I hope you agree that this is much more readable and maintainable!

Getting it into that format involved a little bit of automation:

import yaml
import collections

from qutebrowser.config import configdata, configtypes

data = configdata.data()
for sectname, sect in data.items():
    print()
    print("# {}".format(sectname))
    print()
    for optname, opt in sect.items():
        data = {}

        if optname in sect.descriptions:
            data['desc'] = sect.descriptions[optname]

        if isinstance(opt.typ, configtypes.Bool):
            data['type'] = opt.typ.__class__.__name__
        else:
            data['type'] = {'name': opt.typ.__class__.__name__}
            if opt.typ.valid_values:
                vv = data['type']['valid_values'] = []
                typ_vv = opt.typ.valid_values
                for val in typ_vv:
                    desc = typ_vv.descriptions.get(val)
                    if desc:
                        vv.append({val: desc})
                    else:
                        vv.append(val)

        data['default'] = opt.typ.transform(opt.default())

        if sectname in ['colors', 'fonts']:
            new_optname = (sectname + '.' +
                           optname.replace('-', '_'))
        else:
            new_optname = optname.replace('-', '_')

        print(yaml.dump({new_optname: data},
                        default_flow_style=False))

but still required a lot of tedious manual work. Worth it, though!

Friday

Today, I continued working on the configdata.yml file - I cleaned up various mistakes and wrote the loading code to actually read that file.

Then I started a first renaming of config options (as this will be a breaking config change, now is the time!) to make things clearer and more consistent.

I also opened an issue to solicit some more feedback about what should be renamed and how - please participate!

I originally thought it wouldn't be possible to have a setting like colors.statusbar.bg and then another one which has the same "base", like colors.statusbar.bg.private - because if you did something like conf.colors.statusbar.bg = 'black' in Python, colors.statusbar.bg.private would try to access .private on the string 'black'.

However, a small proof of concept (with lots of Python magic) shows that it's actually possible:

class ConfigContainer:

    def __init__(self, handler, prefix=''):
        self._handler = handler
        self._prefix = prefix

    def __repr__(self):
        return ('ConfigContainer(handler={!r}, prefix={!r})'
                .format(self._handler, self._prefix))

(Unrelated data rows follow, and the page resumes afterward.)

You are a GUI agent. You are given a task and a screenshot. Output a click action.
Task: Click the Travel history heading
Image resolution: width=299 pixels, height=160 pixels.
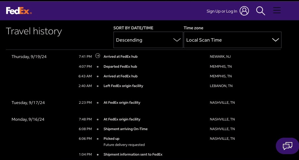pos(34,31)
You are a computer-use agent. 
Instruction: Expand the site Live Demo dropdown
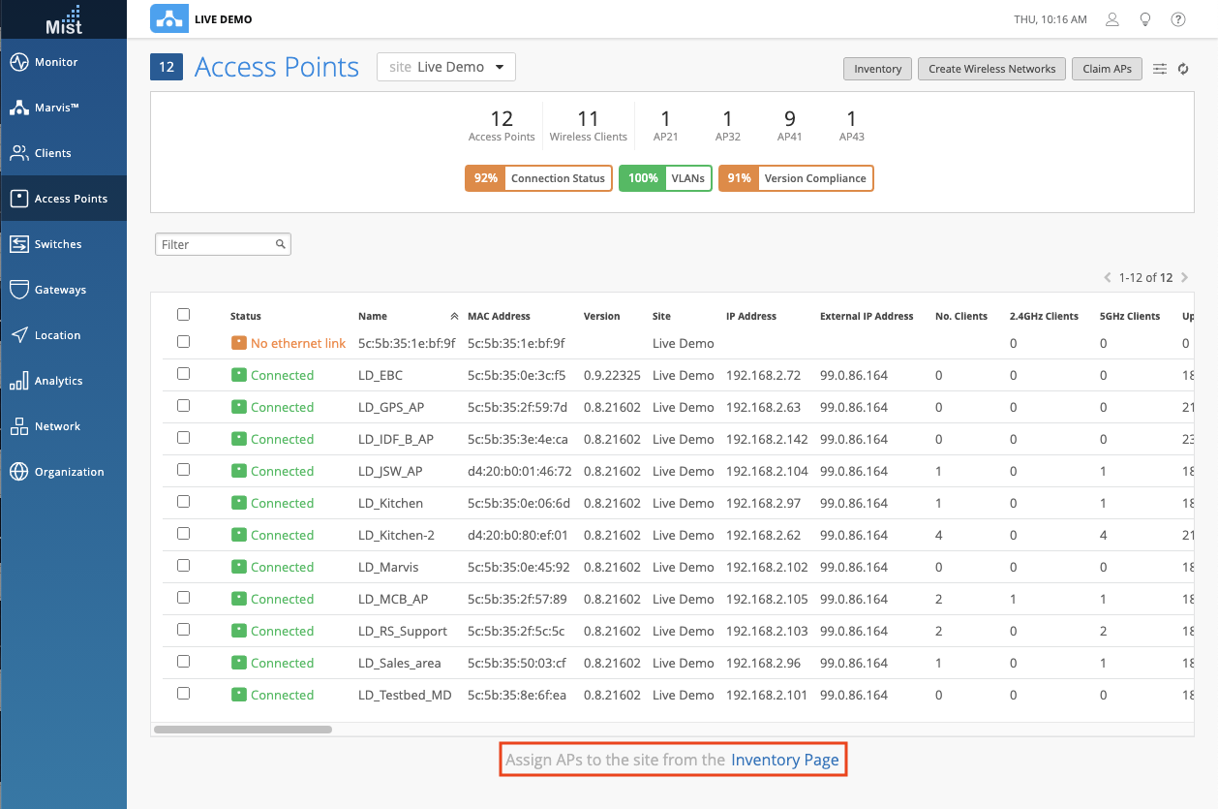[x=446, y=67]
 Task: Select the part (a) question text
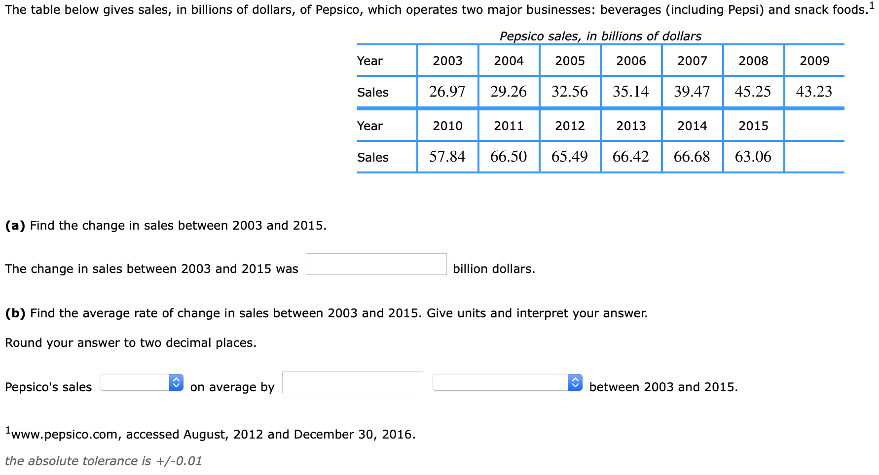pos(165,225)
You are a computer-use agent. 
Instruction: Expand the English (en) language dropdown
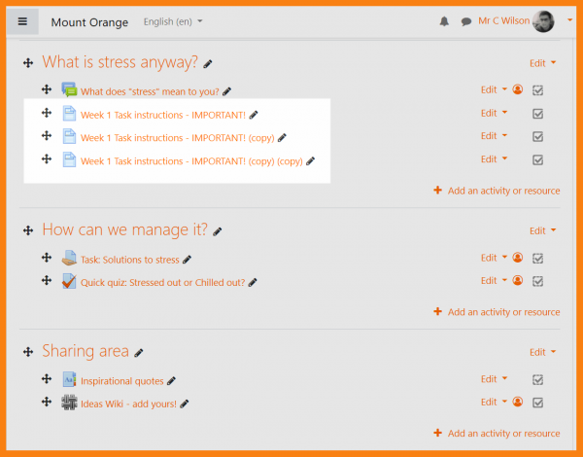tap(173, 21)
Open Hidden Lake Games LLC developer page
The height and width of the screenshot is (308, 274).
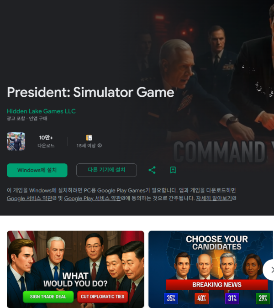tap(41, 111)
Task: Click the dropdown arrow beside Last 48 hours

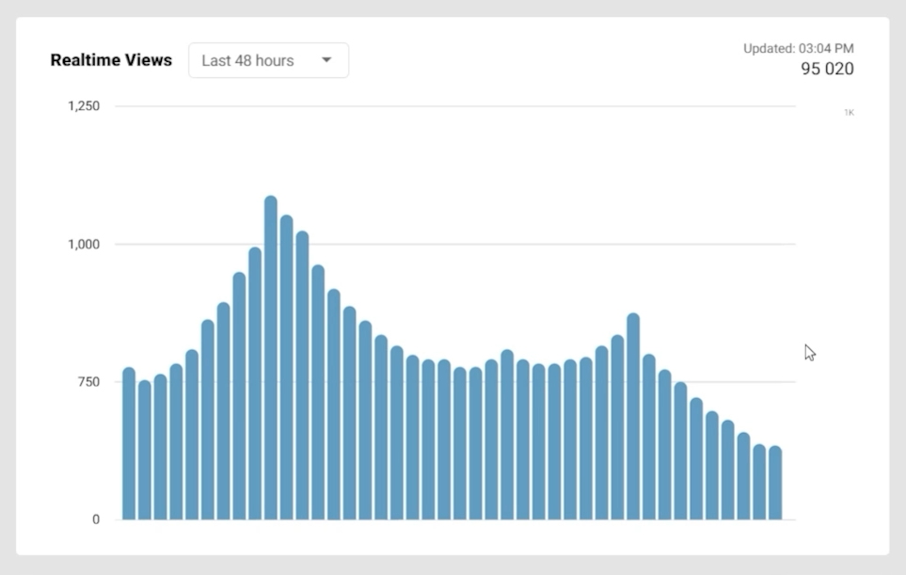Action: pos(326,60)

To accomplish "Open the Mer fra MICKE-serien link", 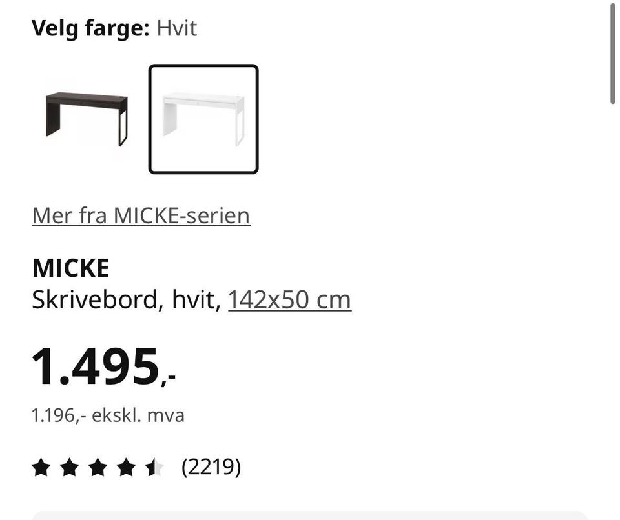I will 141,215.
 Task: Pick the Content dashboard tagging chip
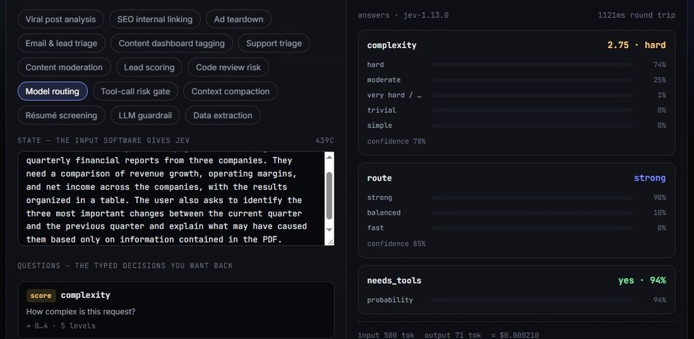pyautogui.click(x=171, y=43)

    def __getattr__(self, attr):
        return ConfigContainer(handler=self._handler,
                               prefix=self._join(attr))

    def __setattr__(self, attr, value):
        if attr.startswith('_'):
            return super().__setattr__(attr, value)
        self._handler(self._join(attr), value)

    def _join(self, attr):
        if self._prefix:
            return '{}.{}'.format(self._prefix, attr)
        else:
            return attr


conf = ConfigContainer(print)
conf.foo.bar.baz.fish = 42
conf.foo.bar.baz = 23
print(conf.foo.bar.baz.fish)

That won't make it possible to retrieve values from the config, though - the last line will print ConfigContainer(handler=<built-in function print>, prefix='foo.bar.baz.fish').

I'm not sure yet whether I like that. It'd be possible to get the value by calling the object (conf.foo.bar.baz()) but that doesn't seem very intuitive either, especially if the same thing is going to be used in the plugin API later. I'll have to think some more about it.